Tuck asked Minnie what the billboard said, but Minnie was silent for a while before admitting she’d skipped school the day they learned to read as there had been an important beauty contest on. Now, both Tuck and Ginger knew this was a complete lie. Minnie was a very good reader, but she was far too vain to ever wear her glasses. Ginger rolled her eyes, then read aloud what was written on the sign:
LAND ACQUIRED
Dingleberry Bottom Farm has been acquired on behalf of Pong’s Pet Products
Construction work to start next week
No trespassers, no hawkers, no poppers-in and absolutely no animals!
‘No animals!’ said Tuck. ‘But w
hat about the poor bunnies in the fields?’
‘Bother the bunnies,’ said Minnie. ‘What about us?
‘Ooh, ooh,’ said Tuck, running around in a circle. ‘What about us? What about us!! Ginger, what are we going to do?’
‘What we are not going to do is panic,’ said Ginger calmly. ‘It looks like we’re going to have company, and human company at that. But that could be a good thing.’
‘Hang on!’ said Minnie. ‘Pong’s Pet Products? They make those new Pongs Party Pies for Pets? You know, like the adverts on the telly?’
Much to Ginger and Tuck’s surprise, Minnie burst into song:
‘Put down a Pong pie for your pussy or pooch,
And they will thank you very, very mooch!’
‘Oh, this is fabulous news,’ she said. ‘Humans with pet food. Oh, they’re going to love me so mooch!’
‘But on the other paw,’ said Ginger, narrowing her eyes, ‘it does say “no animals”.’
Well, that shut Minnie up, which at least had the effect of improving Ginger’s mood.
‘Come on,’ said Ginger, ‘let’s get inside. It’s getting dark and there’s nothing we can do about it now.’

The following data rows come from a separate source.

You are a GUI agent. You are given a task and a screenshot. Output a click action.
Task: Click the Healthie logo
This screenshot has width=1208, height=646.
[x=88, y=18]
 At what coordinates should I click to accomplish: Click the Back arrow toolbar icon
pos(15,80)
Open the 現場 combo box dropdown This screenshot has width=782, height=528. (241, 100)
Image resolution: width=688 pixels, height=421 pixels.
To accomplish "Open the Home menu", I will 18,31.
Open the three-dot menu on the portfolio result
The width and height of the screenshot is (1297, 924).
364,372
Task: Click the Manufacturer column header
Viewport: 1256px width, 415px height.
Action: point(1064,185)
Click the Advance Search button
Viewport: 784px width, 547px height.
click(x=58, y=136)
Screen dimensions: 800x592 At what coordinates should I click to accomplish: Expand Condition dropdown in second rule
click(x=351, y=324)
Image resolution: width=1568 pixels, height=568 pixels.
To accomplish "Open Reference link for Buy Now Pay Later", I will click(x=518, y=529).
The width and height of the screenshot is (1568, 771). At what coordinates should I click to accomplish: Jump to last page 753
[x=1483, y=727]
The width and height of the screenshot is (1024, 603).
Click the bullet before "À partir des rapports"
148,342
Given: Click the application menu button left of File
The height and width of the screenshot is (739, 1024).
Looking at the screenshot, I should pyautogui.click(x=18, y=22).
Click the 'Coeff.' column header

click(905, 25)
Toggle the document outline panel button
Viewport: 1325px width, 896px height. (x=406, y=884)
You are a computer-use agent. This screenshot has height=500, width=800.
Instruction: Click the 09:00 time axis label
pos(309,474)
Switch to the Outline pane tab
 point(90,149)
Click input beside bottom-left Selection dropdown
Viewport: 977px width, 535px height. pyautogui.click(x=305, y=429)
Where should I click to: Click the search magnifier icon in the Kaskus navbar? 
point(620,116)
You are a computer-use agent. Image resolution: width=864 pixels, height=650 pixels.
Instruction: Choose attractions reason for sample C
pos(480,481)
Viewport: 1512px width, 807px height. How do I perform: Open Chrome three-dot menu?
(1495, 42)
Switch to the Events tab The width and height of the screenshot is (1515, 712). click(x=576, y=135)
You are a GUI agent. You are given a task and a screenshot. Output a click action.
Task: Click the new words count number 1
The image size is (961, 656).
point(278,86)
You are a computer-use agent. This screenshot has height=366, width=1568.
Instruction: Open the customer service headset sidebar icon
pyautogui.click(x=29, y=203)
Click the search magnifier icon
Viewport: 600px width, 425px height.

‘Getting dark?!’ said Minnie, noticing the fading sky above them. ‘Flippin ‘eck, what’s the time?! Oh no! Oh no, no, no, no. I mustn’t miss Kitten’s Got Talent, not tonight of all bloomin’ nights!’
And with that she ran towards the house, even faster than she’d run for the stables. Oh, Minnie in flight—what a fur-filled and magnificent sight.
Watching her go, Ginger shook her head, sighed and padded back to the smokehouse. But Tuck sat where he was as the evening grew dark around him, staring up at the sign and wondering why a pet food company wouldn’t like animals.
WHAT A PALAVER!
Minnie stared anxiously at the tiny white dot in the middle of the television screen. As I may have mentioned, the television set was pretty ancient and—as you may or may not know—in the old days (when your grandparents were young and everything was in black-and-white), televisions didn’t click on instantly like they do today. Oh woeful wait-times, no! You had to sit around picking your nose until they’d warmed up. Yes, really! And, as there were no cables or satellite dishes; to get a picture you had to keep rearranging the metal aerial that stuck out the top of the television set. Oh yes, you did! If you don’t believe me, ask an old person—quickly before they die.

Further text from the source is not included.